The former Sycamore Grange Hall on Kenwood Avenue in Blue Ash.
There’s an old building on Kenwood Avenue in Blue Ash, clad in aluminum siding, that hides a rich but long forgotten history of farmers in Hamilton County and Southwest Ohio. It blends into what is now a bustling business district and sits next to the wildly popular Blue Ash Chili Parlor. The Historic Hunt House Museum in Blue Ash has a note of it on an old map in their collection.
An early 20th century overhead image of the Hunt Farm in Blue Ash, the community that belonged to the Sycamore Grange.
But when it was built, the Sycamore Grange # 2307, was surrounded by farms, like that of the Hunt farm around the corner, built in 1861 by John Craig Hunt. John’s son , William and wife were members of the Grange.
Sycamore #2307 was part of the national Grange Movement, started in 1867 by Oliver Kelley, a member of the Department of Agriculture, as the Patrons of Husbandry. It was a secret society fashioned after the Masonic organization, but allowed women, and also promoted their right to vote. It’s mission was to develop the higher and better life of the rural farm communities in America. The isolation and lack of social and educational advantages made self interest and protection of farmers through the Grange a big point in the organization’s early recruitment.

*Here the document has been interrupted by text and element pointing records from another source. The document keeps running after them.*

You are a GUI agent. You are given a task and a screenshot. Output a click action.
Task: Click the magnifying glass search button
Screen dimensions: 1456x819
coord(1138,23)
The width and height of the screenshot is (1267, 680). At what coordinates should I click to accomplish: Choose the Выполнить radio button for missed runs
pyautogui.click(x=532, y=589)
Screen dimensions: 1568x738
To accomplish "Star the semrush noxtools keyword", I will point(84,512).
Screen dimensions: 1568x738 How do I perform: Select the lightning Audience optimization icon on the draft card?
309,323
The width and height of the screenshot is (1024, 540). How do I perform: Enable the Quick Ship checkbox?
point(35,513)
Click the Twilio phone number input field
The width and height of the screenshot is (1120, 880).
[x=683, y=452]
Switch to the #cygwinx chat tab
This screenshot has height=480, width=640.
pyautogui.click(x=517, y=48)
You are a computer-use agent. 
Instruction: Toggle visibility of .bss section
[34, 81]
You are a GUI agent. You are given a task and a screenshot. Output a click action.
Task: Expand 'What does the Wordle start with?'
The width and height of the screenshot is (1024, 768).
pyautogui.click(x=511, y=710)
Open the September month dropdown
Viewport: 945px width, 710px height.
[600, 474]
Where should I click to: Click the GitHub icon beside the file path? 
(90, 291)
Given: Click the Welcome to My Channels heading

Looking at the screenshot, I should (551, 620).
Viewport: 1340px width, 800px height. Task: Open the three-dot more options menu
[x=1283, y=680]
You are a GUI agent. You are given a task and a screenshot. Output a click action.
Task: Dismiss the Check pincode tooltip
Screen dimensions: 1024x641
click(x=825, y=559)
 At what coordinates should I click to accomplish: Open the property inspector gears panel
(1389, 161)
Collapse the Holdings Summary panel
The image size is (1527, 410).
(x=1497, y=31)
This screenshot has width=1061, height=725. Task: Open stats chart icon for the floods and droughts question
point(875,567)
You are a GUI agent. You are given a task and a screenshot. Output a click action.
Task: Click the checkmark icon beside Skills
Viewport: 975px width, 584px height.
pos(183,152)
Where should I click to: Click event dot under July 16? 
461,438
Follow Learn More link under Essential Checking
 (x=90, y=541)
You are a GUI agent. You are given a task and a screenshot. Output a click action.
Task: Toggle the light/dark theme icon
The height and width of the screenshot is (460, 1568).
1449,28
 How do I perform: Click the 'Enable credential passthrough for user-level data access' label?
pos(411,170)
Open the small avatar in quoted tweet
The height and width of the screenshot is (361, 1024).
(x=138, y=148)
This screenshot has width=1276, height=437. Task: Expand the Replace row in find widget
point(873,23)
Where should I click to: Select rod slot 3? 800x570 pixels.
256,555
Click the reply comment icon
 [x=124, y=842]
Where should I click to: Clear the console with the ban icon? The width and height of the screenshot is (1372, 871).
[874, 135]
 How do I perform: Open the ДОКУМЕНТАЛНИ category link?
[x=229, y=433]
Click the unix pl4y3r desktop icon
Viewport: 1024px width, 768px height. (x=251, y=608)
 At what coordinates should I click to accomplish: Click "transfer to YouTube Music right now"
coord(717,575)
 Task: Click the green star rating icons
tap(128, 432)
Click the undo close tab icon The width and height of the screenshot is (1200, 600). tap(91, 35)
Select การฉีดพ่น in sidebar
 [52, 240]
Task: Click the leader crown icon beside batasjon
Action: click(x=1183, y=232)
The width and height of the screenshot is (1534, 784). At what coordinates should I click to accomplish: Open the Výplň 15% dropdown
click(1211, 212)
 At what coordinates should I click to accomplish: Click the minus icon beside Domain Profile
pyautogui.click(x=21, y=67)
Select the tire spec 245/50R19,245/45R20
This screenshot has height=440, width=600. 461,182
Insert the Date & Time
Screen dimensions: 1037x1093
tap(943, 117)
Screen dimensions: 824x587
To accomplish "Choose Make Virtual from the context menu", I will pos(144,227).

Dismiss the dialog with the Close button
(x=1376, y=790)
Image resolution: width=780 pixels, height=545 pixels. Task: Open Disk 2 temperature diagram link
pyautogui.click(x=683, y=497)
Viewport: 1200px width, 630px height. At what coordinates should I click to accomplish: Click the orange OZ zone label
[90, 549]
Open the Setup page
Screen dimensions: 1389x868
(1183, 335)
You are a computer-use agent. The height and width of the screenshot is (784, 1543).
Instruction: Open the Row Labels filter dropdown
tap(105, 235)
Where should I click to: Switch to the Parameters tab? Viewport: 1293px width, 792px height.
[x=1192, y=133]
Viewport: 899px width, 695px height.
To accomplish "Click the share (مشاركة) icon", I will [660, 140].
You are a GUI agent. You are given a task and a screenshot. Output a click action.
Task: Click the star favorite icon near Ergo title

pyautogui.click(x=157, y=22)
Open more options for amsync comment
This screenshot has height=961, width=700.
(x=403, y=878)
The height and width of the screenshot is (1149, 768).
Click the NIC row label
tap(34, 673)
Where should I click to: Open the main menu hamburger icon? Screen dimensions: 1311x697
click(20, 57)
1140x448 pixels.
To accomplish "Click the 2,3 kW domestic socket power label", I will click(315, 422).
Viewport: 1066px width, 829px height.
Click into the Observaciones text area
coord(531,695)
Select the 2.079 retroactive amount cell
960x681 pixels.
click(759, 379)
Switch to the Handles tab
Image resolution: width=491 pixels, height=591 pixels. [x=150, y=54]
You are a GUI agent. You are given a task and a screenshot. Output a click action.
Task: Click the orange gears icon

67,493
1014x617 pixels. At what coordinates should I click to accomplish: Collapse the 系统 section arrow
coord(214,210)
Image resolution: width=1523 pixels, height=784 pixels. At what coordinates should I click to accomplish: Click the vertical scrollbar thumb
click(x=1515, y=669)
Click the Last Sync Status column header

The local Grange was a place to come for both men and women, and their children to socialize, discuss farm techniques, compare livestock and crops, have bake-offs, dances, farm dinners, quilting bees, and host literary readings and dramas. Members would pool their money together to buy communal plows and shared farm equipment. Granges also operated their own stores, which charged fairer prices than other retailers. They built community grain silos, avoiding the high costs charged by the railroads. It was one of the few totally secular community societies in America.
At first membership was limited only to farmers, but was then opened to others. The organization suffered a decline in the 1880s, as people became turned off by it being used as a political vehicle. The Grange experienced a brief rise in the turn of the last century, but it then quickly declined again. Ohio’s Grange organization actually accomplished something good, lobbying the state to enact a law regulating the rising railroad freight charges at 5 cents a mile for a ton of freight.
Cincinnati even hosted the Ohio Grange Convention in 1921 at the Hotel Sinton. At the time there were two Hamilton County Granges – Sycamore # 2307 (Blue Ash), and Crosby # 2194 (Harrison); four in Butler County – Fairfield # 2341 (now the Pomona Grange Butler County # 017), Hanover #2309, Collinsville # 2264, and Monroe #2160, now reformulated as Monroe # 2018; and two in Warren County – Mason #1680 and Lebanon #1462. Collinsville Grange is still very active, and the oldest continually operating Grange in Southwest Ohio, hosting a Butler County Bake-o-Rama at the Butler County fair.
The State of Kentucky has no actibe Grange organizations, but one farm community, Carthage, Kentucky, in Campbell County had a Grange organization, whose building is still standing.
There is one Grange Hall in the Cincinnati area still standing as such- the Mason Grange Hall # 1680 in downtown historic Mason. As there are no longer any active Grange organizations in Hamilton County, it doesn’t function as a society, but is used as sort of a community center, housing events like Empty Bowls, a local charity event. The Mason Grange was started as Mason Grange # 49, Patrons of Husbandry, on May 10 1873, by S. H. Ellis, who was then the Master of the Ohio State Grange, and who had founded the first grange in the area in Springboro, Ohio, on October 1, 1872. Red Lion Grange # 8 followed shortly in 1873, in Red Lion, Ohio, south of Springboro, with John Gustin as Master, and local Poland China hog breeder of the Maple Lane Herd, William N. Robison, as secretary. Other granges popped up in the same year in hamlets of Utica and Ridgeville, Ohio, a few miles northwest of Red Lion, in Warren County.
To the east of Cincinnati, in Crosby Township was the Crosby Grange # 2194, which had its beginnings as the Sand Hill Grange in Harrison, on the property of Hammand and Emiline Roudebush at Kilby Road.
Probably the best surviving legacy of the Grange in our state are the Ohio Grange Cookbooks that have been published in small runs since the 1930s. They’ve become very much collector’s items for foodies, and house priceless historic Ohio farm recipes and farm remedies. The 1938 Ohio Grange Cookbook has a recipe for wallpaper remover (vinegar, engine oil, flour, salt and ammonia). It also instructs how to measure the temperature of these new fangled gas stoves, by seeing how long it takes to brown flour on a pie pan.